I’m still waiting for a cure but these days I log on to the internet; and it has become my consultant. I have learnt a lot from it – I’ve learned to manage it; I learned to have a life, despite the pain. I have learned not to be dependent on drugs because there are always side effects to these drugs.

I got thinking, during those desperate days, what if I had been offered cocaine or marijuana or some strong drug with the promise of a cure? And what if I liked ‘the cure,’ and how it made me feel?

What if it relieved me and made me feel whole and pain free?
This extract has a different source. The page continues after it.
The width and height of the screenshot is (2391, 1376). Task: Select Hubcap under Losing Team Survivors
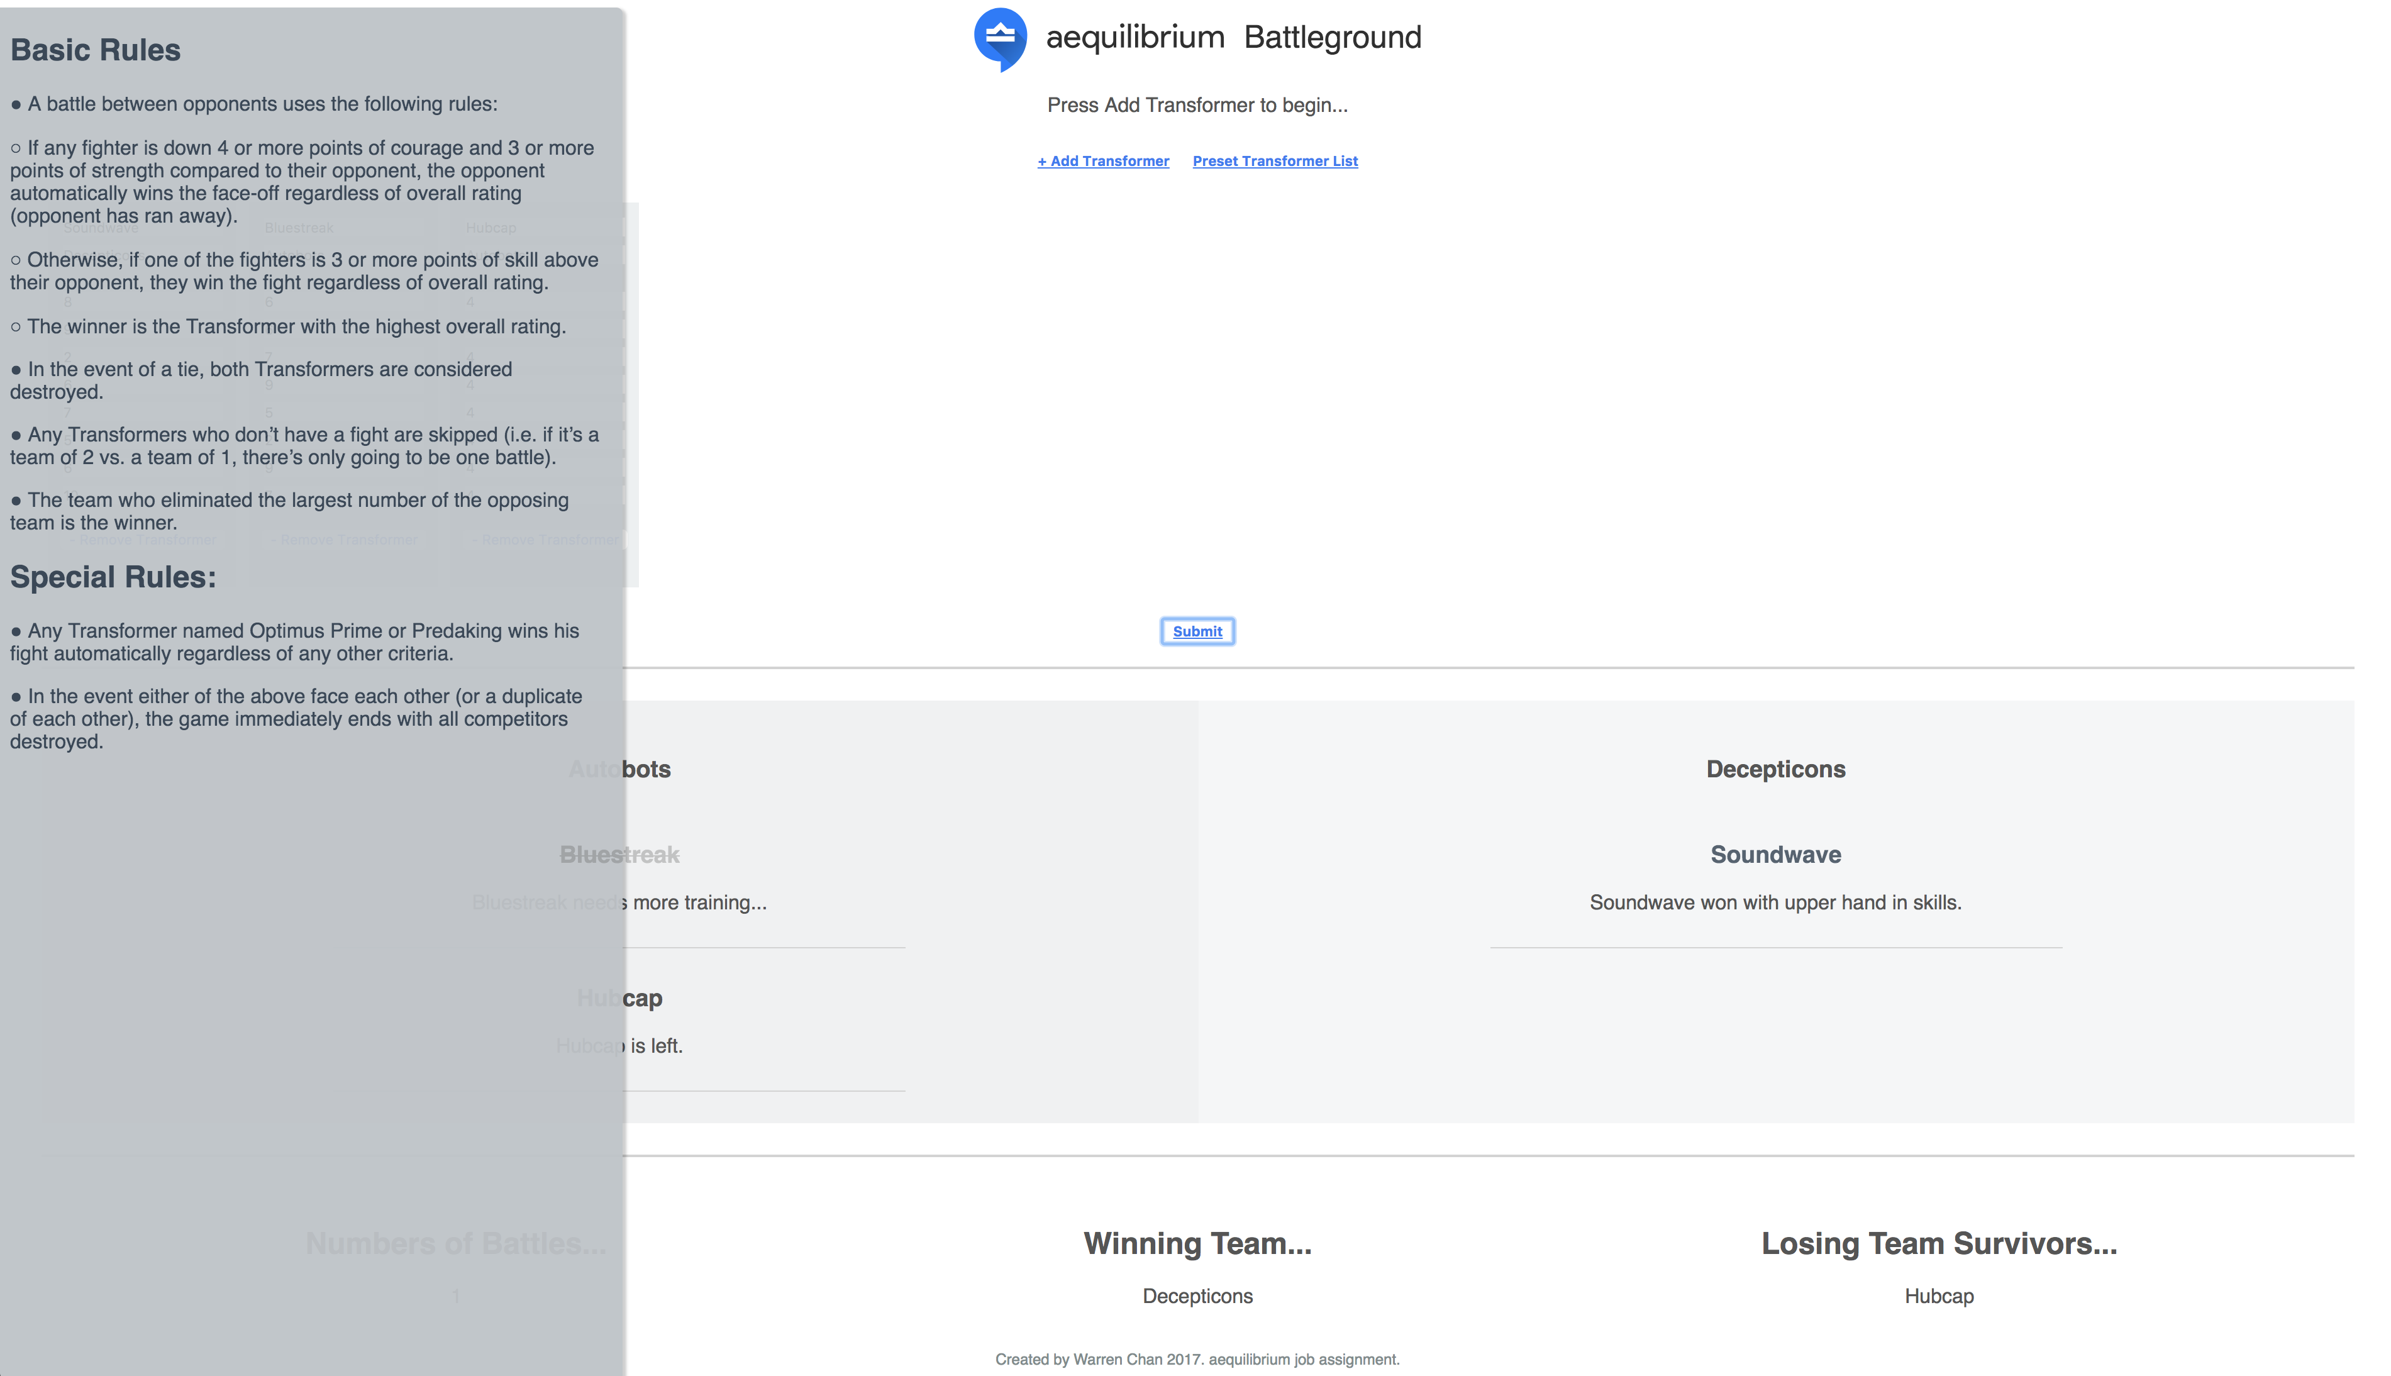(x=1938, y=1296)
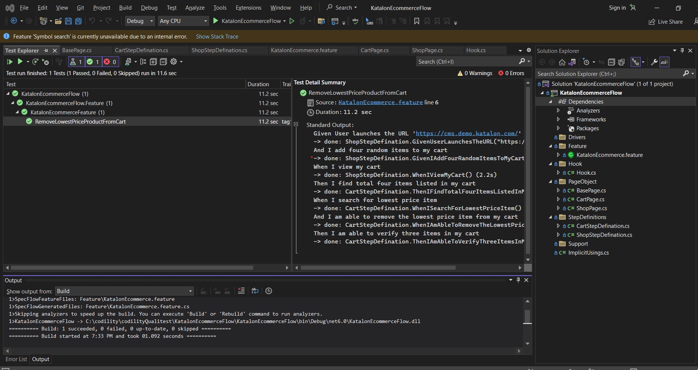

I would have had more fun days with my kids instead of snapping at them when they made noise or shutting off the TV for days because I just couldn’t stand to see it or even listen to it.

What if this drug just made me ‘normal’ again after suffering months in limbo of pain? I would have been a better person with less mood swings because I would have been permanently hooked on what I consider, ‘help from above’.

Now, aren’t these the deceptions of drug addiction?

Drug addiction doesn’t come as something bad or repulsive or as something capable of stripping an individual of his dignity; it has no appearance of evil.

It’s why kids these days don’t know what kind of fire they are playing with; when they sniff codeine and mix herbs for monkey tail.

It’s why parents aren’t even quick to notice when a child is hooked on drugs until it is too late.

It’s why people think they can be hooked and get off it by sheer will power.

It’s why it’s killing a generation of our youths!